*CONSIGNE*: Pouvez-vous transcrire à l'identique le passage du texte sur la fabrication de la taule qui commence par « La taule à serrure » et se poursuit jusqu'à « les bornes, &c. » inclus ?

L’objet des batteries est de rendre le fer de forge propre à différens usages, par son étendue, son peu d’épaisseur, sa souplesse ; il prend alors le nom général de taule, & les surnoms particuliers de rangette à étrille, à serrure, à crie, palastre, ronde, couvercle, de four, enseignes, fers de charrue. La différence de ces especes consiste dans l’étendue & l’épaisseur ; ce qui les fait chauffer & battre différemment.

Pour faire la rangette, on coupe le fer, qui au sortir des forges est d’environ trente lignes de largeur sur douze d’épaisseur, en morceaux pesans environ huit livres : chaque morceau se chauffe à blanc, & se bat en deux chaudes, puis on le plie en deux, & s’appelle doublon : & en deux autres chaudes, on lui donne la largeur d’environ quatre pouces, sur douze à treize de longueur ; ce qu’on appelle arbelage. De-là, on prend quatre doublons ensemble, trempés en eau d’arbue, pour empêcher les feuilles de se souder les unes aux autres : on les chauffe couleur de cerise, & bat à quatre chaudes ; ce qui leur donne environ dix pouces de largeur, & dix-neuf à vingt de longueur. On y joint quatre autres doublons en pareil état, & on bat les huit doublons en deux chaudes couleur de cerise qui les réduisent à leur derniere perfection. La rangette porte quatorze à quinze pouces de largeur sur vingt-an à vingt-deux de longueur : il entre ordinairement huit doublons dans un paquet pesant cinquante livres, poids de marc ; les paquets se lient en deux endroits avec des bandes de taule coupées à la cisaille. Quand les feuilles sont plus larges ou plus longues les unes que les autres, on les égalise avec les cisailles ; quand il y en a de percées, crevassées, ou mal fabriquées, on les coupe pour faire les liens ; ces liens servent à la ferrure des seaux & autres ; on en fait même quelques paquets.

La taule à étrille de dix à onze pouces sur trente à trente-deux, se bat en six doubles, avec autant de chaudes que la rangette : huit à neuf doublons au paquet de cinquante livres.

La taule à serrure de différens échantillons, se bat en un doublon à différentes chaudes, suivant la largeur & épaisseur.

Le palastre se bat en feuilles de neuf à quatorze pouces de largeur sur quatre à dix piés de longueur, & de différentes épaisseurs : c’est avec le palastre qu’on garnit le bas des portes cocheres, les bornes, &c.

La taule à réchaud, de six à sept pouces sur vingt-un à vingt-deux, se bat à huit doublons : 20 à 21 au paquet de cinquante livres.

La taule à cric pour les équipages, de six à sept pouces de largeur, sur quatre à cinq lignes d’épaisseur, & quatre piés environ de longueur, se bat en feuilles.

*EXTRAIT DES DONNÉES*:
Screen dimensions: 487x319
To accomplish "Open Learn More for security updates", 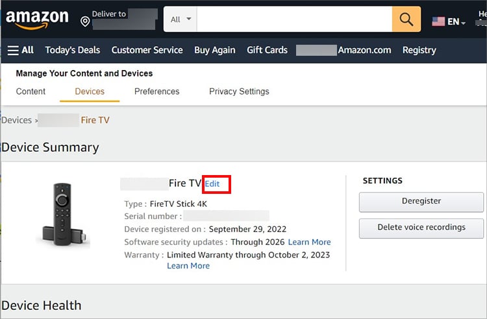I will [x=309, y=242].
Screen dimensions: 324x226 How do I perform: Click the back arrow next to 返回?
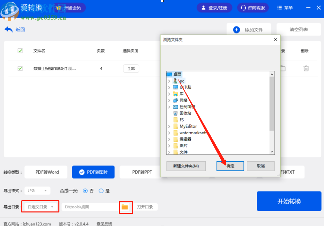8,29

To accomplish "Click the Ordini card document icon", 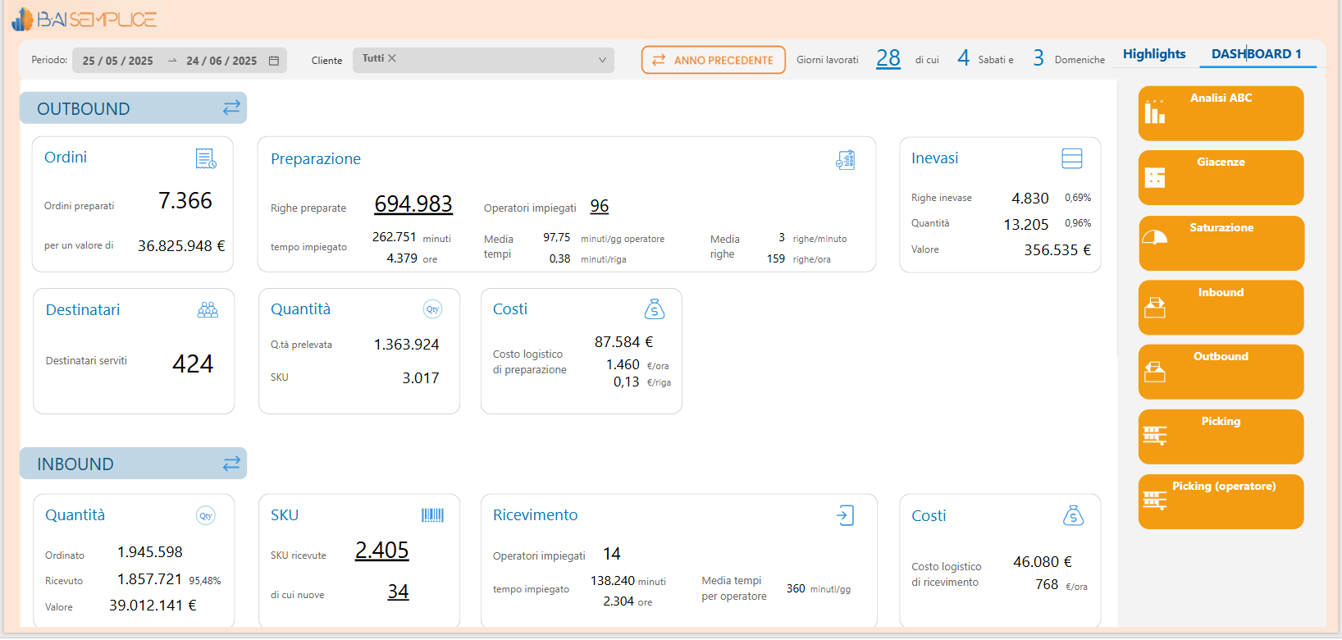I will coord(206,158).
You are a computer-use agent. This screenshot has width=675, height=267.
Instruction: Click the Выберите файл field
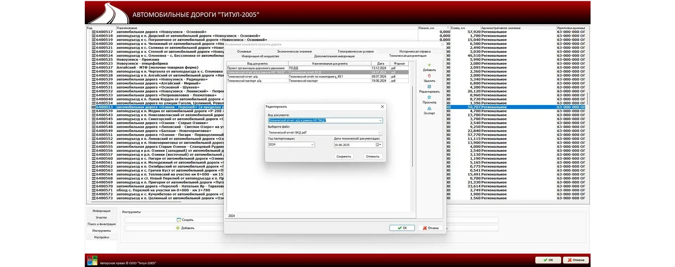click(x=322, y=133)
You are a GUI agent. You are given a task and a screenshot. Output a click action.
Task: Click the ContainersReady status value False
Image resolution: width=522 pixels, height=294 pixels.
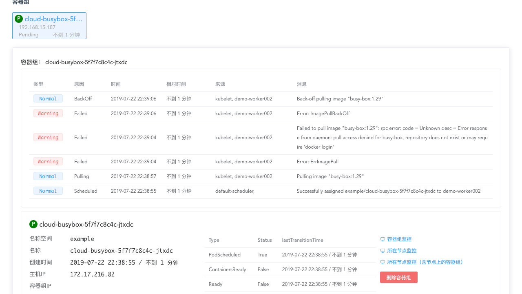[263, 269]
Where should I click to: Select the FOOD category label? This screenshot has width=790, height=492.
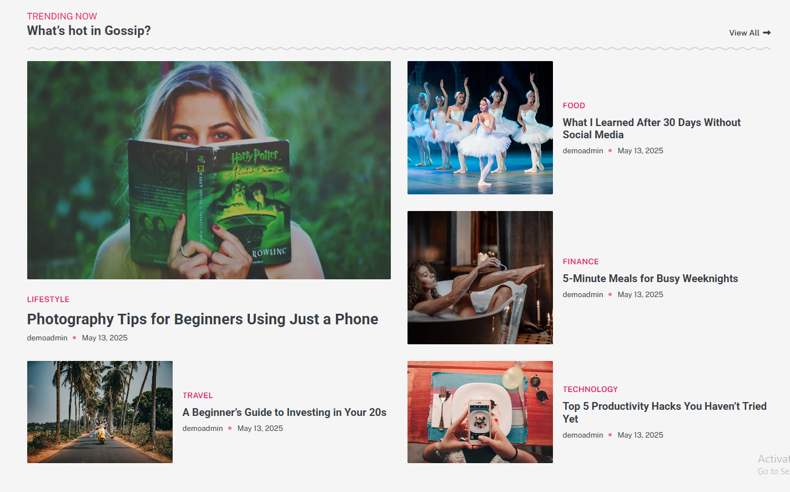pos(573,106)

*CORRIGÉ*:
La taule à serrure de différens échantillons, se bat en un doublon à différentes chaudes, suivant la largeur & épaisseur.

Le palastre se bat en feuilles de neuf à quatorze pouces de largeur sur quatre à dix piés de longueur, & de différentes épaisseurs : c’est avec le palastre qu’on garnit le bas des portes cocheres, les bornes, &c.